The genetics underlying acquired long QT syndrome: impact for genetic screening

Abstract

Aims: Acquired long QT syndrome (aLQTS) exhibits QT prolongation and Torsades de Pointes ventricular tachycardia triggered by drugs, hypokalaemia, or bradycardia. Sometimes, QTc remains prolonged despite elimination of triggers, suggesting the presence of an underlying genetic substrate. In aLQTS subjects, we assessed the prevalence of mutations in major LQTS genes and their probability of being carriers of a disease-causing genetic variant based on clinical factors.

Methods and results: We screened for the five major LQTS genes among 188 aLQTS probands (55 ± 20 years, 140 females) from Japan, France, and Italy. Based on control QTc (without triggers), subjects were designated 'true aLQTS' (QTc within normal limits) or 'unmasked cLQTS' (all others) and compared for QTc and genetics with 2379 members of 1010 genotyped congenital long QT syndrome (cLQTS) families. Cardiac symptoms were present in 86% of aLQTS subjects. Control QTc of aLQTS was 453 ± 39 ms, shorter than in cLQTS (478 ± 46 ms, P < 0.001) and longer than in non-carriers (406 ± 26 ms, P < 0.001). In 53 (28%) aLQTS subjects, 47 disease-causing mutations were identified. Compared with cLQTS, in 'true aLQTS', KCNQ1 mutations were much less frequent than KCNH2 (20% [95% CI 7-41%] vs. 64% [95% CI 43-82%], P < 0.01). A clinical score based on control QTc, age, and symptoms allowed identification of patients more likely to carry LQTS mutations.
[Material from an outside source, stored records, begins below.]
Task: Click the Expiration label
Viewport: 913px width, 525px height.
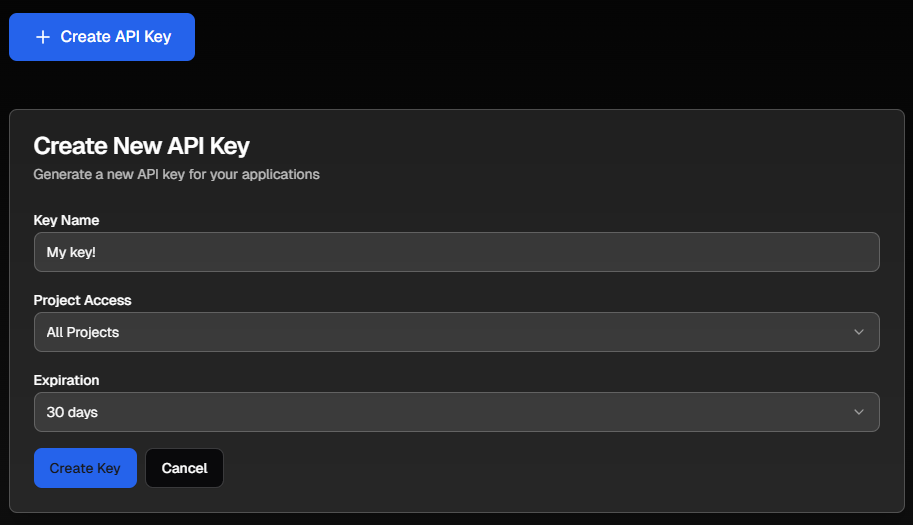Action: (66, 380)
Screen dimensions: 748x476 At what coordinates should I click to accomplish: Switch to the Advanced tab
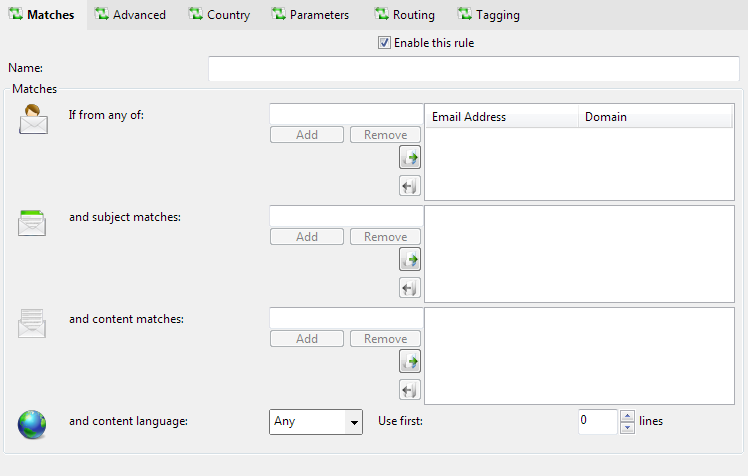pos(130,15)
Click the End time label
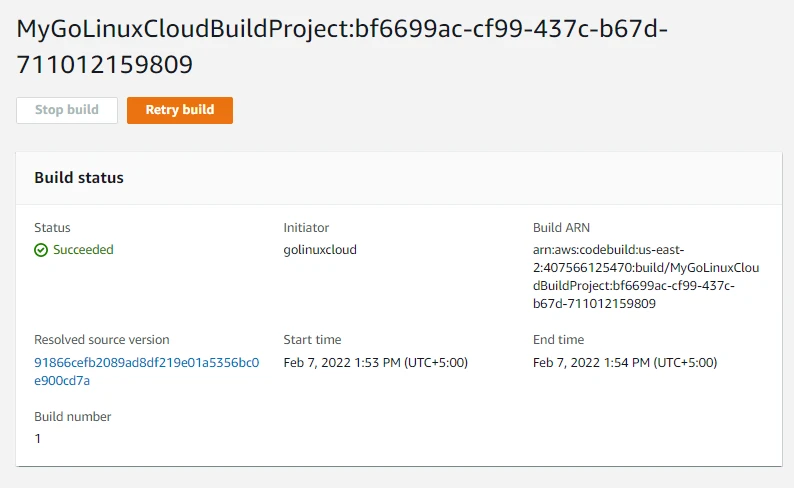This screenshot has height=488, width=794. pyautogui.click(x=558, y=340)
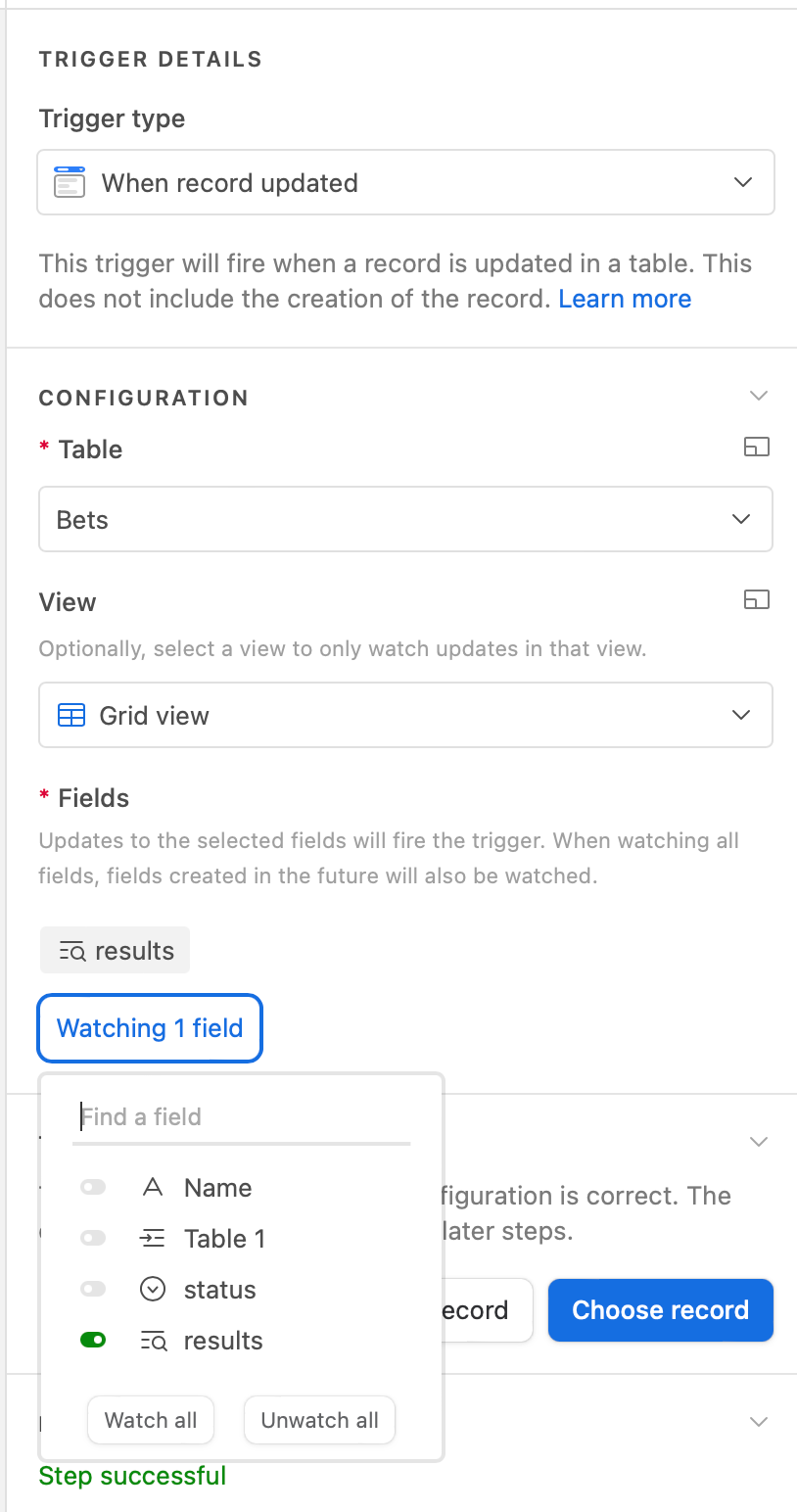Image resolution: width=797 pixels, height=1512 pixels.
Task: Click the Watch all button
Action: (151, 1420)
Conclusion: A third of aLQTS patients carry cLQTS mutations, those on KCNH2 being more common. The probability of being a carrier of cLQTS disease-causing mutations can be predicted by simple clinical parameters, thus allowing possibly cost-effective genetic testing leading to cascade screening for identification of additional at-risk family members.

Keywords: Acquired long QT syndrome; Congenital long QT syndrome; Drug-induced long QT syndrome; Genetics.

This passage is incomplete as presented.